Like, I think, most other people, I have a couple of friends in whose company you somehow find yourself rising above your usual conversational standard: saying more interesting things, and saying them better, than you thought you were capable of. Which of course makes you very enthusiastic about the conversation. This seemed to be happening in the Williams/Dawkins conversation. Dawkins kept saying in a surprised sort of way 'Oh, that's a very good question, isn't it, I'll have to think some more about that.'

But even more than this lovely dynamic, which is what makes any live interview really take off no matter what the situation -- I speak as a veteran of many writers' festivals -- what surprised me about the interview was something I hadn't really realised until I heard Dawkins speak.

For radio is a medium through which great intimacy is possible. The only thing available to you about the person speaking is her or his voice, and the voice thereby takes on great importance.
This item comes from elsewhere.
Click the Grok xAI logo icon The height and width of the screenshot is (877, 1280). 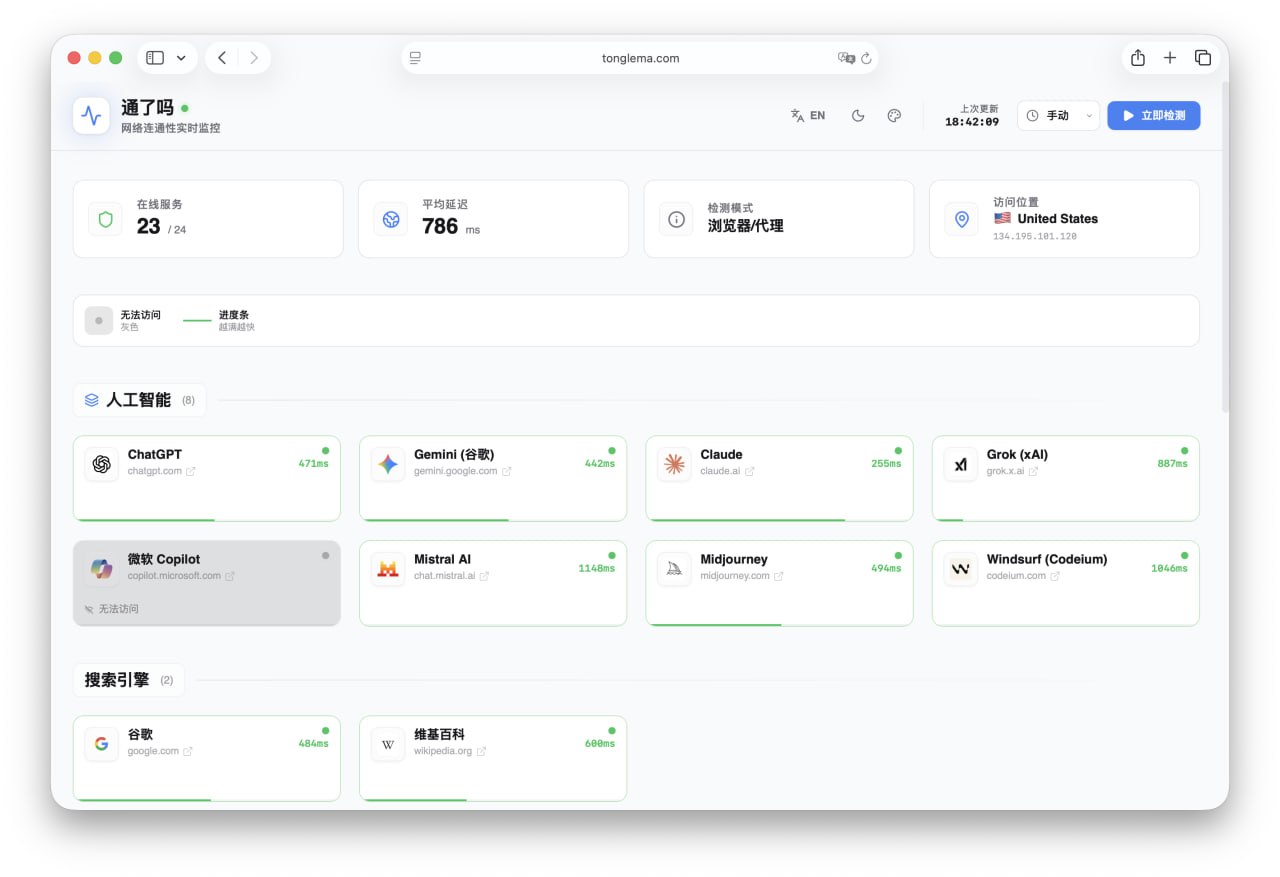point(961,464)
As one knows from phone calls, you can often identify and conjure up the entire physical presence of a person the minute s/he speaks, even if it's just some kind of pre-verbal vocalisation, an indrawn breath or an 'um' or 'ah'. Voices are as potent as perfume in this regard.

Voice is also the thing that always alerts me, in the absence of any other obvious sign, to someone's mental state. When a voice sounds odd to me -- a buzz, a drone, a monotone -- then what one beloved ex-boss of mine used to call the 'maddie antenna' quivers like that retriever's tail in the Bugs Bunny cartoon. And as soon as Dawkins began to speak I thought Oh my God, he sounds like a Dalek. I mentally plotted him somewhere along the Asperger's spectrum. The phrase 'lack of affect' came to mind.

His voice has a sort of metallic, sawing, plangent edge, its effect reminiscent of paper cuts and fingernails on blackboards. Yet is not in itself an ugly voice, that isn't what I mean; its timbre, in fact, is rather unusually pure and clear. It's the voice of a brilliantly played brass instrument. A trumpet, say. A trumpet of an evangelical, military and/or annunciatory kind, of the kind that summons souls on the Day of Judgement, orders Adam and Eve out of Paradise, or announces sternly to the Virgin Mary that she's pregnant with the son of God and there's not a damn thing she can do about it.

And it was deeply ironic, I thought, that a man so loudly, insistently and unreservedly determined to pour scorn on any manner of theist, on spirituality of any kind, should adopt so successfully the Biblical modes of denunciation and command: the mode of evangelists and angels, or vengeful gods of any stamp. The mode of a bossy, overbearing, single-minded bully.